Нужно убраться с улицы, где приходится двигаться с толпой, где слишком много ловушек, и в этом отношении захудалая гостиница вроде той, что напротив, была куда соблазнительнее “Уолдорф Астории”. Ему припомнилась первая ночь в Везеле, а потом студент Иоганн из Бонна, и он стал думать, нельзя ли воссоздать подобные обстоятельства. Молодые люди менее склонны к подозрительности, а немедленное вознаграждение подавляет все сомнения, к тому же у них всегда хороший аппетит и пустые карманы.
Как это ни странно, но первая ночь в Везеле была для него и самой трудной, и самой легкой одновременно. Трудной – потому что он не знал, чего ему искать, а легкой – потому что проблема разрешилась сама собой. Он приобрел в аптеке бинты, лейкопластырь и антисептики, а также дешевую кепку Потом он зашел в кафе, в мужской туалет, умылся и тщательно перебинтовал рану, стянув края кожи. Едва он завершил эту процедуру, как услышал знакомые слова, с чувством распеваемые молодыми хриплыми голосами:
К Висконсину… К Висконсину… И к победе мы пойдем…

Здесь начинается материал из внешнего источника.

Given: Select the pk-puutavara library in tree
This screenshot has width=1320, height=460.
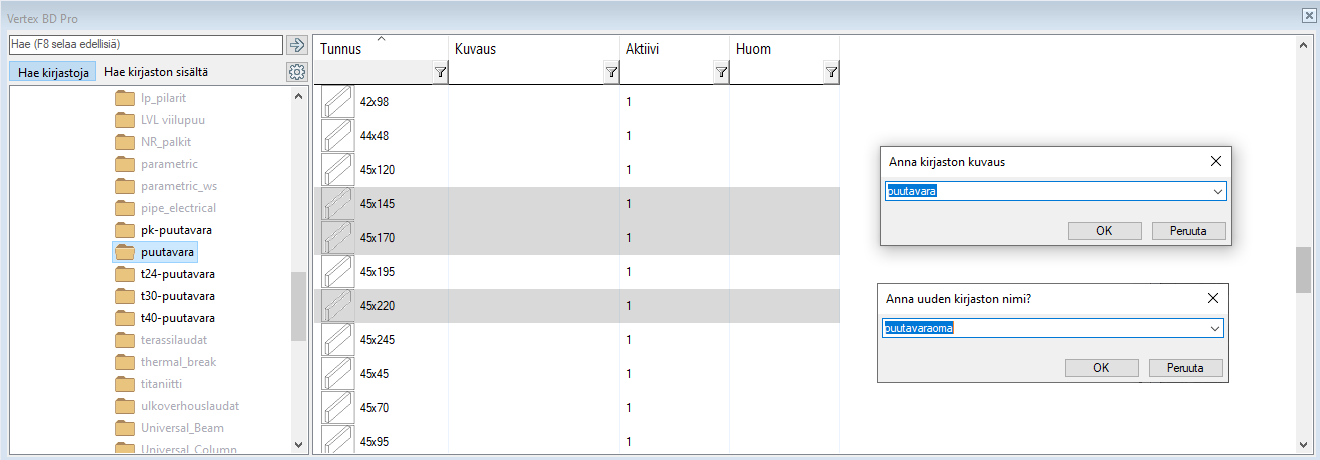Looking at the screenshot, I should [x=176, y=230].
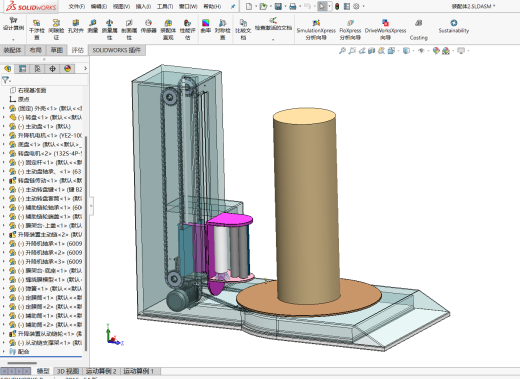Viewport: 520px width, 379px height.
Task: Select the Measure (测量) tool
Action: [x=93, y=26]
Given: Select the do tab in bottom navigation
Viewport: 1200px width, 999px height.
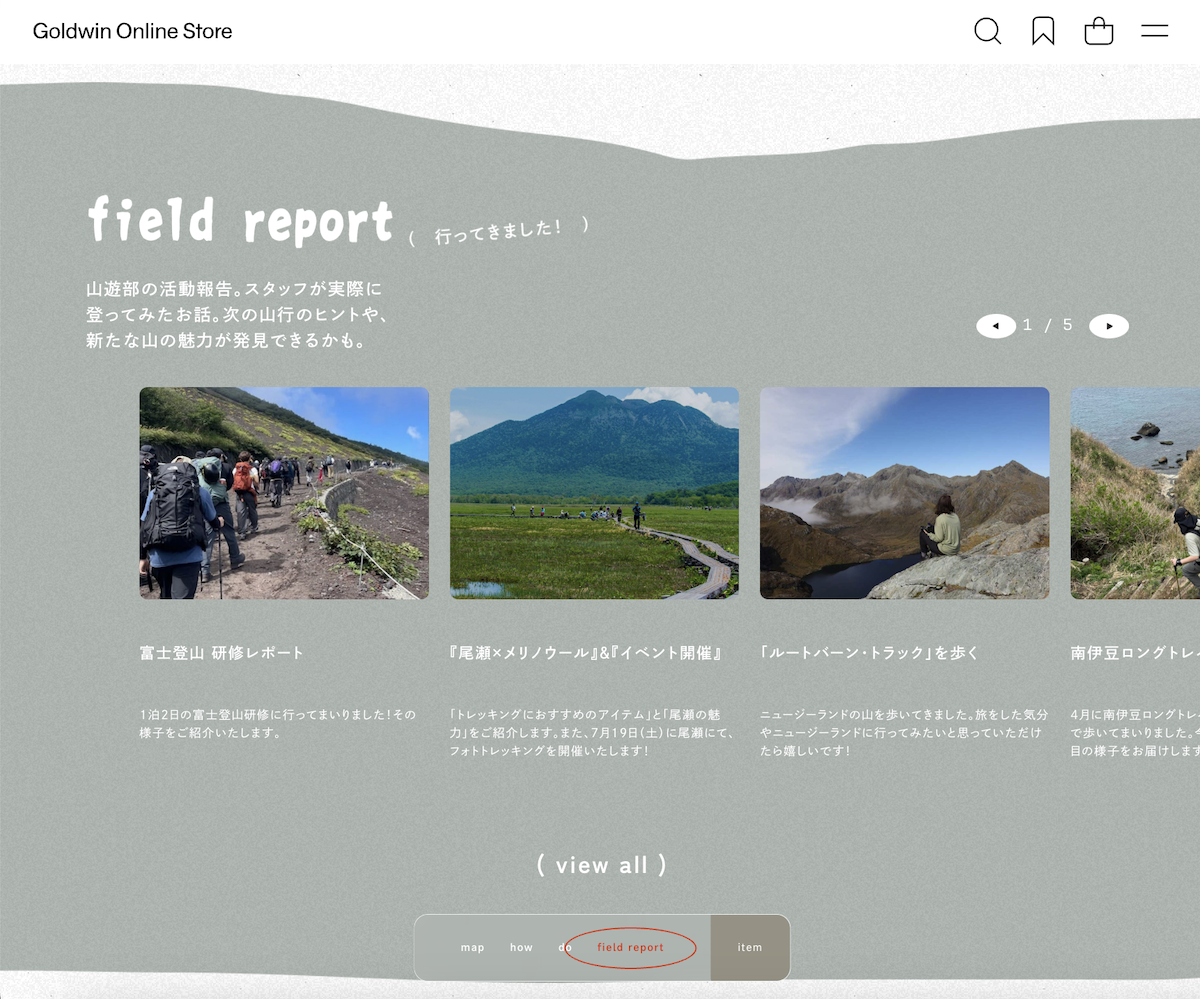Looking at the screenshot, I should 564,947.
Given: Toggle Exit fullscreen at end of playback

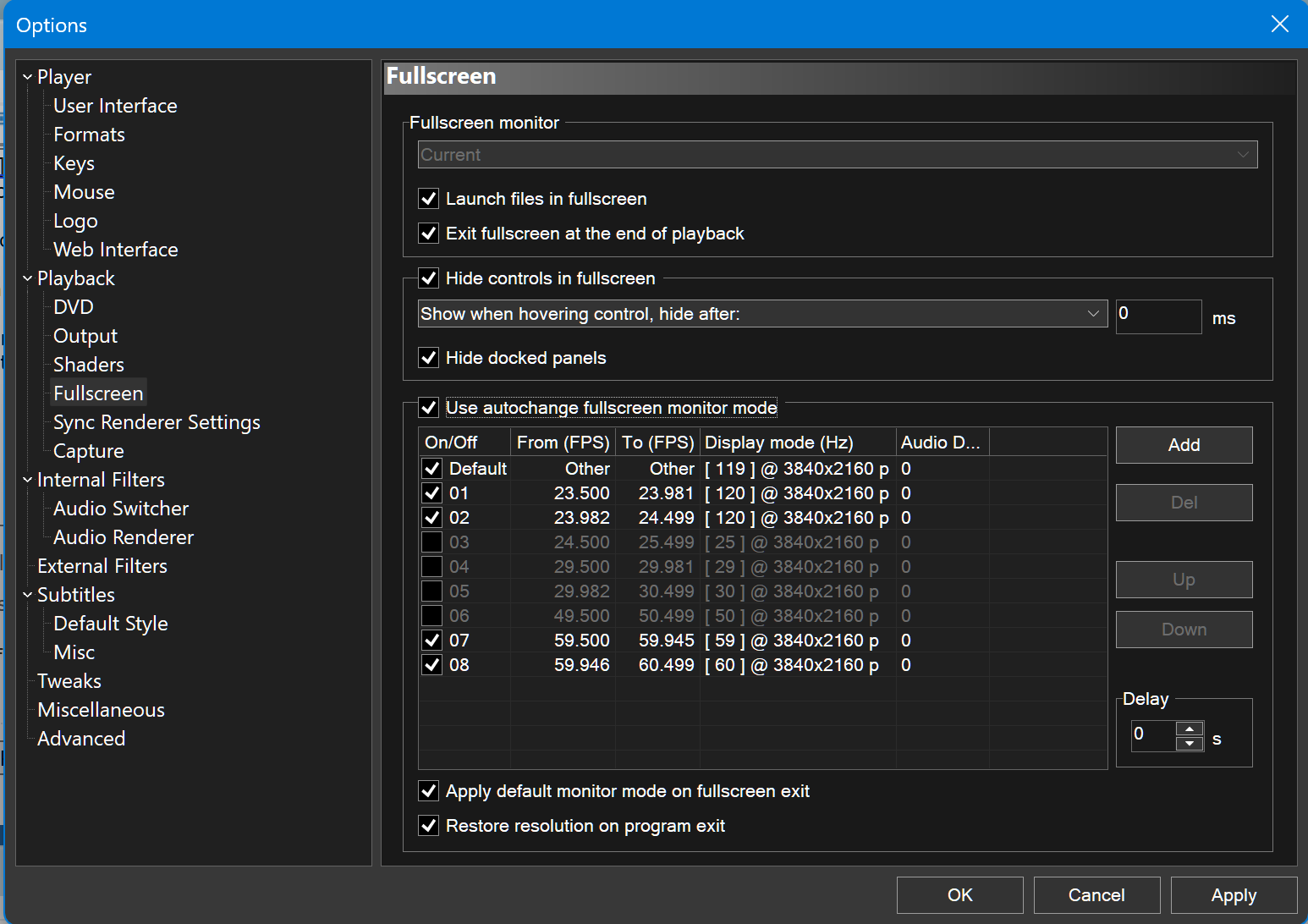Looking at the screenshot, I should click(x=429, y=234).
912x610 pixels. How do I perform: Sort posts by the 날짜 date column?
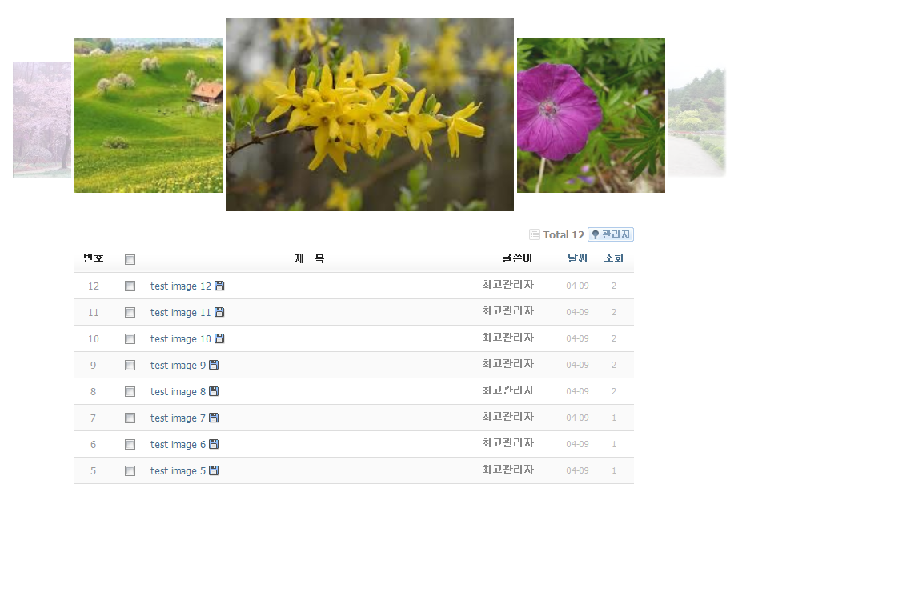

Группа студентов германского отделения Висконсинского университета совершала велосипедную экскурсию по северу Рейнской области. С небрежным видом подойдя к молодому человеку, который заказывал в баре пиво для всей компании, и представившись усталым и стесняющимся своего невежества американским соотечественником, он с возмущением рассказал ему о какой-то шлюхе, заманившей его в ловушку, и о том, как его избил ее альфонс – он отобрал у него паспорт, к счастью не догадавшись о поясе с деньгами. Он – почтенный бизнесмен, ему необходимо отоспаться, собраться с мыслями и вернуться в свою фирму в Нью-Йорке. Но к сожалению, он не знает немецкого. Не согласится ли студент за сотню долларов помочь ему устроиться на ночь?
Студент тут же изъявил согласие. В конце квартала нашелся плохонький отель, где не задавали лишних вопросов; молодой человек оплатил номер и вручил Конверсу квитанцию и ключ.
Весь вчерашний день Конверс провел в пути, стараясь продвигаться вдоль железнодорожного полотна, пока не оказался в городке под названием Хальден. Он был меньше, чем Везель, но и там был заброшенный участок железнодорожного пути, восточнее вагонного депо.
Единственной “гостиницей”, которую он смог здесь найти, оказалось большое обветшалое строение, на двух его окнах, расположенных на уровне земли, и в большом окне над дверью виднелась надпись; “Комната 20 марок”. Это была ночлежка. Через несколько дверей от входа, в свете тусклых уличных фонарей, между пожилой женщиной и молодым мужчиной шла горячая перепалка. Над ними у своих окон сидели соседи и, положив руки на подоконник, наслаждались бесплатным спектаклем. Молодой человек пересыпал свою речь английскими словами с сильным немецким акцентом.